Leonard Leo, who is advising Trump on his pick to fill the seat of Justice Anthony Kennedy, said two names on the president’s shortlist – Raymond Kethledge and Thomas Hardiman – had less established conservative records, making it harder to line up support should they be selected.
“I think in regards to Kethledge and Tom Hardiman they are a little less known by conservatives and their records are a little bit lighter so it might take some time,” Leo told ABC’s “This Week” on Sunday. “It’s important to have people who are extremely well known and have distinguished records.”
Leo said, however, that ultimately Trump would succeed at lining up conservative support for anyone he selected.
Reuters reported last week that conservative federal appeals court judges Brett Kavanaugh and Kethledge are the two most serious contenders being considered by Trump for the U. S. Supreme Court, citing a source familiar with the process.
Kavanaugh, 53, was picked by former President George W. Bush to serve on the influential Washington-based appeals court in 2003. Kethledge, 51, is a judge for the Cincinnati, Ohio-based 6th U. S. Circuit Court of Appeals, while Hardiman, 52, serves on the Philadelphia-based 3rd U. S. Circuit Court of Appeals – also appointed by Bush.

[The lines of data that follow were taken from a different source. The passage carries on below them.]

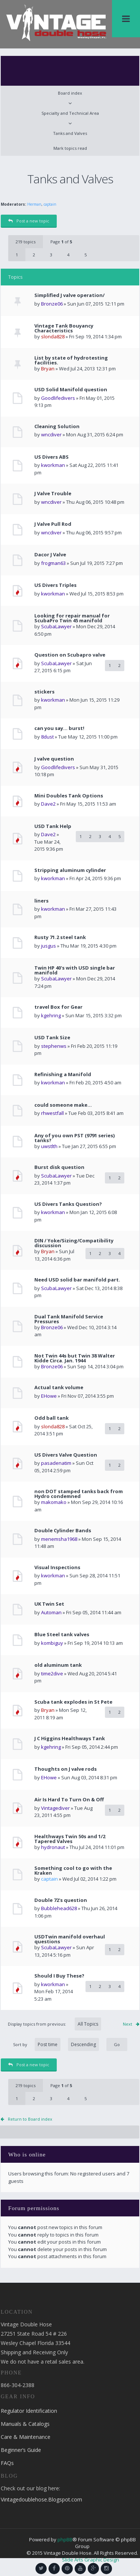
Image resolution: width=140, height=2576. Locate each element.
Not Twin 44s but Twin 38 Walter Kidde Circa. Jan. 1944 (74, 1358)
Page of (61, 241)
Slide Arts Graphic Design (90, 2559)
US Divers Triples (55, 585)
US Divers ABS (51, 457)
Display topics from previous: (54, 2023)
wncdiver (51, 434)
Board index (70, 93)
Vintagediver (55, 1808)
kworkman (53, 465)
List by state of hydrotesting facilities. (71, 360)
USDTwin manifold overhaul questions (69, 1939)
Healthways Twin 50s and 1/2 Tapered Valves (69, 1839)
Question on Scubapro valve (69, 654)
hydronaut (53, 1847)
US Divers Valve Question (65, 1455)
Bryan (48, 368)
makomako (53, 1502)
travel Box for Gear (58, 1007)
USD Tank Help (52, 826)
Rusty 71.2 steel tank (60, 937)
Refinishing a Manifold (62, 1074)
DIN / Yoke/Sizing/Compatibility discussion (73, 1243)
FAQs (7, 2462)
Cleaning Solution (57, 426)
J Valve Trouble (52, 493)
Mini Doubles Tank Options (68, 795)
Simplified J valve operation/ (69, 295)
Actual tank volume (58, 1387)
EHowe (49, 1396)
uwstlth (49, 1146)
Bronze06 (52, 303)
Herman (34, 204)
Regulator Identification (29, 2410)
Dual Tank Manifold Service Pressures (68, 1319)
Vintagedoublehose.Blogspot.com (41, 2499)
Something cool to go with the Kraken (73, 1870)
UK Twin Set (49, 1604)
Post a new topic (28, 221)
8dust (47, 736)
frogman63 (53, 563)
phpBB (64, 2539)
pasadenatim (56, 1463)
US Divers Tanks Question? (68, 1204)
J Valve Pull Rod (52, 524)
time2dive (52, 1673)
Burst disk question (59, 1167)
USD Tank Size (52, 1037)
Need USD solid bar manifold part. (77, 1279)
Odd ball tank (51, 1418)
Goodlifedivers (58, 398)
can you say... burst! (59, 728)
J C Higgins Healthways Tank (69, 1738)
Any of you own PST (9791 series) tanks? (74, 1138)
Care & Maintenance (25, 2436)
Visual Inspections (57, 1567)
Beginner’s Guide (21, 2449)
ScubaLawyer (56, 626)
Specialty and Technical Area (70, 113)
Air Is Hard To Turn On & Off (69, 1799)
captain (50, 204)
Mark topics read (70, 148)
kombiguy (52, 1643)
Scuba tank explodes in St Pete (73, 1702)
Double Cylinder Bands (62, 1530)
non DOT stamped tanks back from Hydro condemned (78, 1494)
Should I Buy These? (59, 1975)
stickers (44, 691)
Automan (51, 1612)
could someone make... (63, 1105)
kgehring (51, 1015)
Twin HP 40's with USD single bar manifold (74, 970)
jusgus (48, 945)
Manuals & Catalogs (25, 2423)
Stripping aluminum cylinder (70, 870)
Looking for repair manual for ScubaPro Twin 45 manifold (72, 618)
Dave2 (48, 803)
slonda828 (53, 336)
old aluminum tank (58, 1665)
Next (127, 2024)
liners (41, 900)
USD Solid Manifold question (70, 389)
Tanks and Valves (70, 133)
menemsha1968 (59, 1539)
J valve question (54, 758)
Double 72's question (60, 1900)
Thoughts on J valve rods (65, 1769)
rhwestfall (52, 1113)
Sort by (56, 2044)
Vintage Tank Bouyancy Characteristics (63, 328)
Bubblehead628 (59, 1908)
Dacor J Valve (50, 554)
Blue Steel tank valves (61, 1634)
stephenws (53, 1046)
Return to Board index (30, 2119)
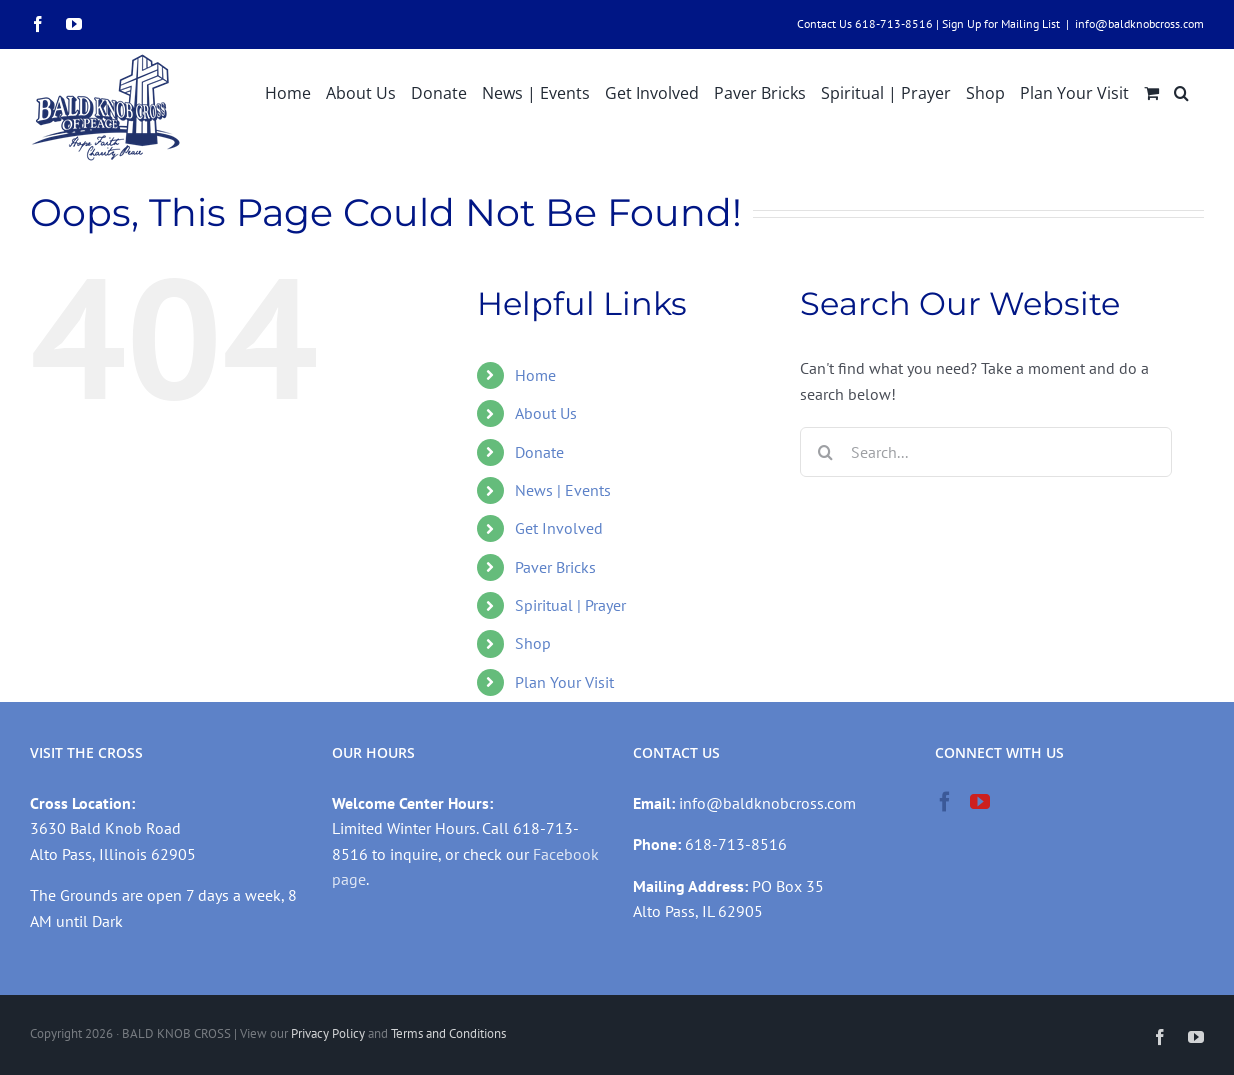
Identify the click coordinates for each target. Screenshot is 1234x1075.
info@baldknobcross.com (1139, 23)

The source told Reuters that Amy Coney Barrett of Indiana, a Trump-appointed judge on the Chicago-based 7th U. S. Circuit Court of Appeals, was still in contention but that the Republican president had been asking more questions about the other two, who have more extensive judicial records.

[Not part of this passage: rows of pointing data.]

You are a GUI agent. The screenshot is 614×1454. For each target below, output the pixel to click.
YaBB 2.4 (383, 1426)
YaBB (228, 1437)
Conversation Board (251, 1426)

Democrats see the seat being vacated by Justice Kennedy, a conservative judge who sometimes sided with the court’s liberal wing, as critical to maintaining abortion rights and key provisions of former President Barack Obama’s healthcare plan. But Democratic lawmakers, who have a minority of seats in both houses of Congress, have acknowledged there is no clear path to block Trump’s Supreme Court pick.

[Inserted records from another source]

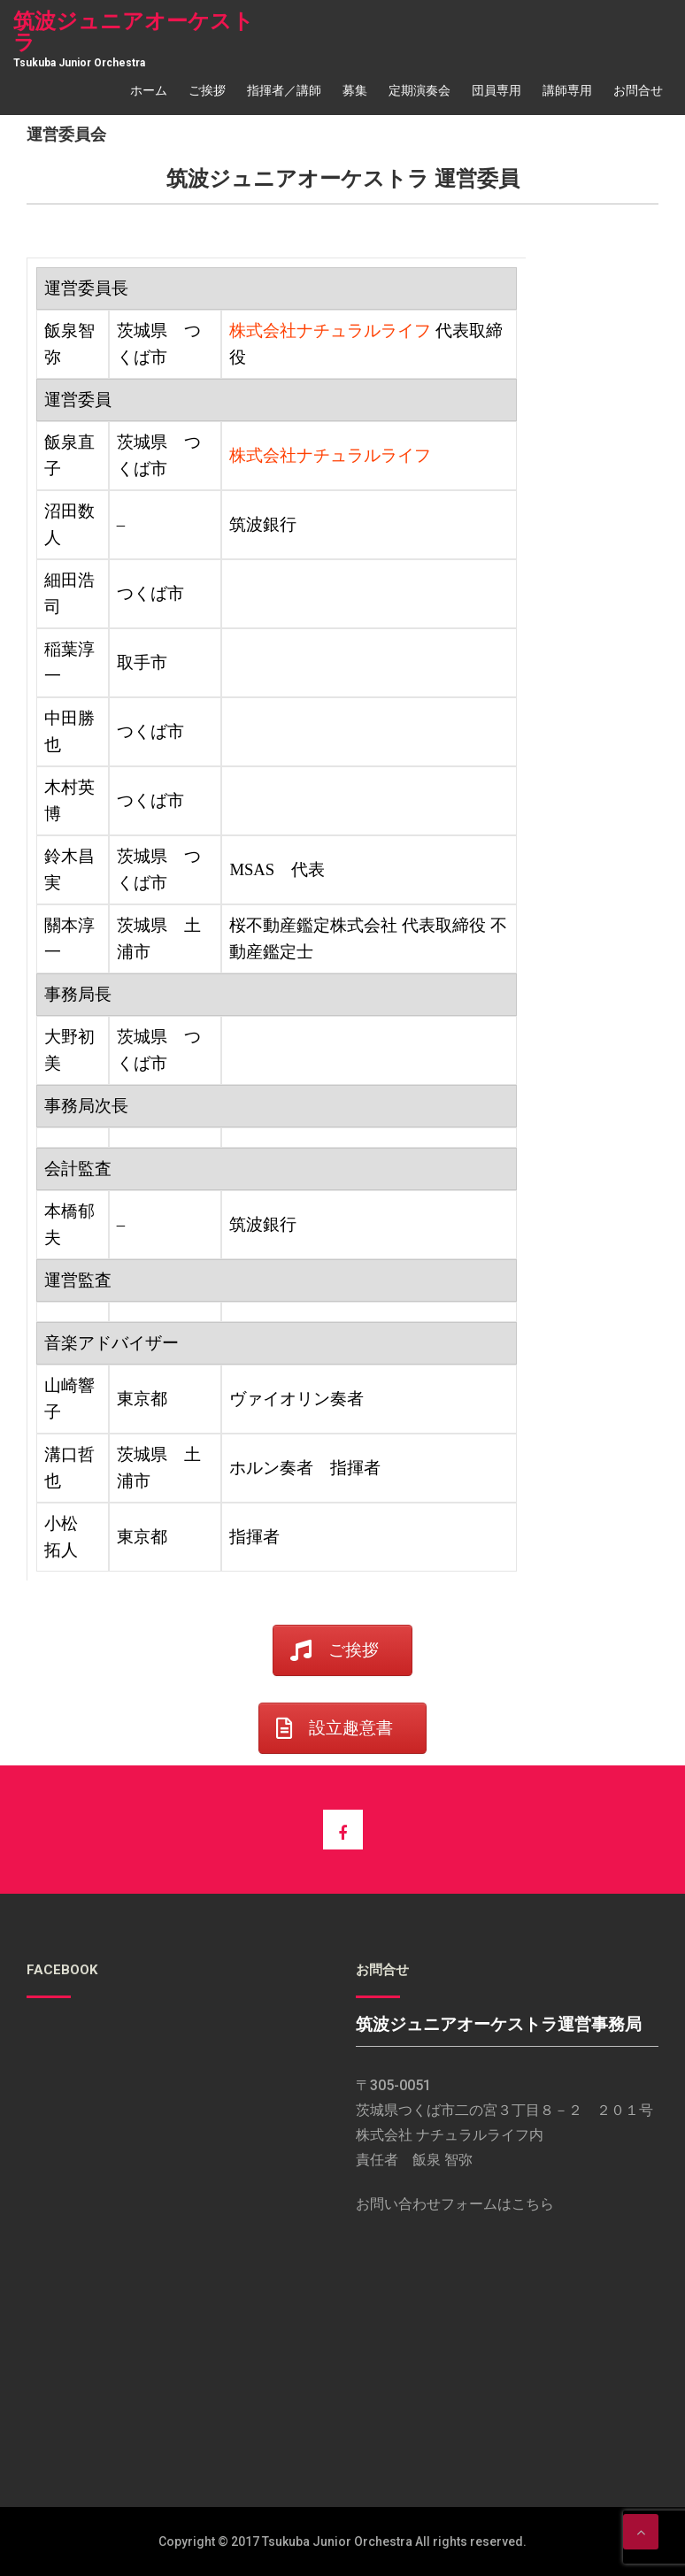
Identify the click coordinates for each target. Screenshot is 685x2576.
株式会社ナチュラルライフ (332, 330)
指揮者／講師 (284, 90)
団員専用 (496, 90)
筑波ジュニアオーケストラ (133, 32)
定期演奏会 (419, 90)
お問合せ (638, 90)
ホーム (148, 90)
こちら (533, 2203)
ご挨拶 (207, 90)
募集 (354, 90)
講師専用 (567, 90)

While the U. S. Senate once required a 60-vote supermajority to overcome blocking tactics against Supreme Court nominees, the Republican majority changed the rules last year during the debate on Justice Neil Gorsuch. Senate rules now requires only a majority of 51 votes to advance a Supreme Court nomination. Republicans currently control that number of Senate seats, although one of their number, Senator John McCain, is at home in Arizona battling cancer.
“If all the Republicans stick together,” Chris Coons, a Democratic senator on the Senate Judiciary Committee told CBS’s “Face the Nation” on Sunday, “they will be able to confirm whomever President Trump nominates.”